We called this column
predicted_proba
because for some classifiers it's probability, e.g. an 80% chance it's about unwanted sexual behavior. In the spirit of cutting and pasting code it seems easier to just re-use the name and remember the difference instead of calling itdecision_function
.
Instead of just taking reviews the classifier marked as definitely interesting to us, we could also sort by predicted_proba
and take the 1000. That way we get the ones that are "definitely" about unwanted sexual behavior as well as some more borderline cases.
to_investigate = unknown.sort_values(by='predicted_proba', ascending=False).head(1000)
to_investigate.sample(5)
While we could look at them in the notebook here, it's probably better to save them to a CSV and take a better look later. Let's save the top 1000 for later research.
to_investigate.to_csv("data/to-investigate.csv", index=False)
Explaining our classifier#
While we're at it, what's the classifier even doing? We can assume that it's looking at the words and figuring out that certain words signal unwanted sexual behavior or not, but which words do which things?
This is called explainability, and it's a big part of being able to argue about whether your machine learning algorithm makes sense or not. The specific question of which words are more or less important is called feature importance.
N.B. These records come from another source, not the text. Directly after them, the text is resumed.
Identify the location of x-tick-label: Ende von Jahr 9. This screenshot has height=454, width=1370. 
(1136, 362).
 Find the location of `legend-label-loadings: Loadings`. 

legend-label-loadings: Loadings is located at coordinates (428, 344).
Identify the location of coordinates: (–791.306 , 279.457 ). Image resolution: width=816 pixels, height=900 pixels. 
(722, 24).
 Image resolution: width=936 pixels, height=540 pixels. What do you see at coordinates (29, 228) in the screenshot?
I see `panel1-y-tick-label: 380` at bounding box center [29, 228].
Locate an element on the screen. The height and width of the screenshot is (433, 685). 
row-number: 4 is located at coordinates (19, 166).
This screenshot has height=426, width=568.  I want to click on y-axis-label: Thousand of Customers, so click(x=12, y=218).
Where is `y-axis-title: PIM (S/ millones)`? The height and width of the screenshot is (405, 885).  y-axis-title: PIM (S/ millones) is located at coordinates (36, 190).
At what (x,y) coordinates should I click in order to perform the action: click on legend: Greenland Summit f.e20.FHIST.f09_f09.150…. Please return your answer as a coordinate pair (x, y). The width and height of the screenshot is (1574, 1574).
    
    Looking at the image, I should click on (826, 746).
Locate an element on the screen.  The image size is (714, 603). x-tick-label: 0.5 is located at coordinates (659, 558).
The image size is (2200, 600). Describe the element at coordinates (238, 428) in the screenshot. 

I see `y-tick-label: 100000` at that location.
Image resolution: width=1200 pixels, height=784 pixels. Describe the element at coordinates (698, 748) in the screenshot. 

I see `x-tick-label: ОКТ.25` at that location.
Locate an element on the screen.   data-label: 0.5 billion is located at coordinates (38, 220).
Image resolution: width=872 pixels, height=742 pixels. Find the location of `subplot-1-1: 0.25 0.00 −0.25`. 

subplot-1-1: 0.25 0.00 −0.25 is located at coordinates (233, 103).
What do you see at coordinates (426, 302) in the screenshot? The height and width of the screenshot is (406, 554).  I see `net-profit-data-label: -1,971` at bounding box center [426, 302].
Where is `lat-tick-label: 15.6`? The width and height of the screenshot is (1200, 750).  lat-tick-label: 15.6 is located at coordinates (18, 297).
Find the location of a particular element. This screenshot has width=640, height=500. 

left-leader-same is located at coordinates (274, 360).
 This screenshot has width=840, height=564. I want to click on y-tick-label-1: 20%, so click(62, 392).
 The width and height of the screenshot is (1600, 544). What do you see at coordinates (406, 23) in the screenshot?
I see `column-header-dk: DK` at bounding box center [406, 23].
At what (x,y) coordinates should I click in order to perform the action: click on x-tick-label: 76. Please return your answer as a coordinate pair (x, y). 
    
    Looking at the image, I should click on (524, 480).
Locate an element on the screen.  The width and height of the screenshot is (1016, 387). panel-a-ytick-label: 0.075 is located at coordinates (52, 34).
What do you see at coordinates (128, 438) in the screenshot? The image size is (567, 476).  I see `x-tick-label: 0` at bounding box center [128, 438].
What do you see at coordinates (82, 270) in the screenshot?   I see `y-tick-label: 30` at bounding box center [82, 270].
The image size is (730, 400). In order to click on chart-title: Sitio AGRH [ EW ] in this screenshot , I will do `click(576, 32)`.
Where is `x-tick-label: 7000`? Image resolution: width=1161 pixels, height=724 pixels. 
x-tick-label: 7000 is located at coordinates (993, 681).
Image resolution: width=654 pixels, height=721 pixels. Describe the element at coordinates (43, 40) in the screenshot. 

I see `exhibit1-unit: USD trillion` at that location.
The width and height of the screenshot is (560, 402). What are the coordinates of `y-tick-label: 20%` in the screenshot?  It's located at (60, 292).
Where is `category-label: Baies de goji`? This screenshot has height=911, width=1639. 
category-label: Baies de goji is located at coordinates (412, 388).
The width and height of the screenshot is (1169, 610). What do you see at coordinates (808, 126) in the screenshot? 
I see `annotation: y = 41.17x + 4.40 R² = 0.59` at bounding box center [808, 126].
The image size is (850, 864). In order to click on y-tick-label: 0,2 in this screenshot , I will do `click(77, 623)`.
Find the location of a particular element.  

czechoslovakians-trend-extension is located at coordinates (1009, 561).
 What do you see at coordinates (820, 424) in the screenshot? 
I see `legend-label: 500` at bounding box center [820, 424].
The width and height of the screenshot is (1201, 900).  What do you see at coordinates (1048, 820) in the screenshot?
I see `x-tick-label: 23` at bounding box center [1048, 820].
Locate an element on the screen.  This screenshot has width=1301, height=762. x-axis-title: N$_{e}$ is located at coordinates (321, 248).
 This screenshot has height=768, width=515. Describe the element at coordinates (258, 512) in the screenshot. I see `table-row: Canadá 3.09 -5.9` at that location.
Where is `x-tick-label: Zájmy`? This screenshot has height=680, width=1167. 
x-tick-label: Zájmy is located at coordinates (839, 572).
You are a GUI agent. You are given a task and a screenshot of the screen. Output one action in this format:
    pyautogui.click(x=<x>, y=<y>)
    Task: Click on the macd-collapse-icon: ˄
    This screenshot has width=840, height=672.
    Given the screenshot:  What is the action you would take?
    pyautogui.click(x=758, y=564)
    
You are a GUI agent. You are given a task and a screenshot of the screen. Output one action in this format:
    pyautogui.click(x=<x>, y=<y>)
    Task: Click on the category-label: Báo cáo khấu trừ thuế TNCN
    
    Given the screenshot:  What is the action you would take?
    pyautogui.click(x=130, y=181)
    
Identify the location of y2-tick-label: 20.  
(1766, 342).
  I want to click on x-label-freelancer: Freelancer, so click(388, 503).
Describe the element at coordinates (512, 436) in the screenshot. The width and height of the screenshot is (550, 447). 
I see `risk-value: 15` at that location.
There's a lot of different, somewhat complicated ways to ask scikit-learn what features are important, but there's a Python library called eli5 that does an almost-perfect job making it only take one line of code.
import eli5
# eli5 gets our classifier and our vectorizer, so it knows what
# numbers are what words (otherwise you just get numbers and weights)
eli5.explain_weights(clf, vec=vectorizer)
Seems reasonable.
Review#
We have a lot of app store reviews, some of which we have manually tagged for certain kinds of behavior. We use those to train a machine learning algorithm, teaching it which words are associated with which kinds of behavior.
After we've trained the algorithm on our known, labeled reviews we can then send it unknown reviews, and it will flag those we need to review. Since we don't mind reviewing a large number of reviews, we also save a handful that the algorithm flagged as barely not-interesting.
Discussion topics#
Did we label enough reviews? Beyond the idea of "more data is better," what are the benefits of labeling more reviews?
If we need to label more reviews, would it be helpful to search for words like "nude" and "guy" to see if we can easily track down some unwanted sexual behavior? Or should we just keep going one-by-one?
We selected the top 500 features, not including any words that showed up more than 30% of the time. What if a representative word like "nude" or "pervert" showed up in half of the reviews? How could we prevent this from happening?
We didn't test our classifier because we didn't have enough labeled as sexual content to really make a meaningful test. Is that okay? Think about what we were using this for.
The Washington Post used sentences like "At least 19 percent of the reviews on ChatLive mentioned unwanted sexual approaches." What would you need to do to feel comfortable making such a numbers-based statement?
Why did we use a stemmer? If we had thousands of labeled reviews instead of just a few dozen, would that have been as necessary?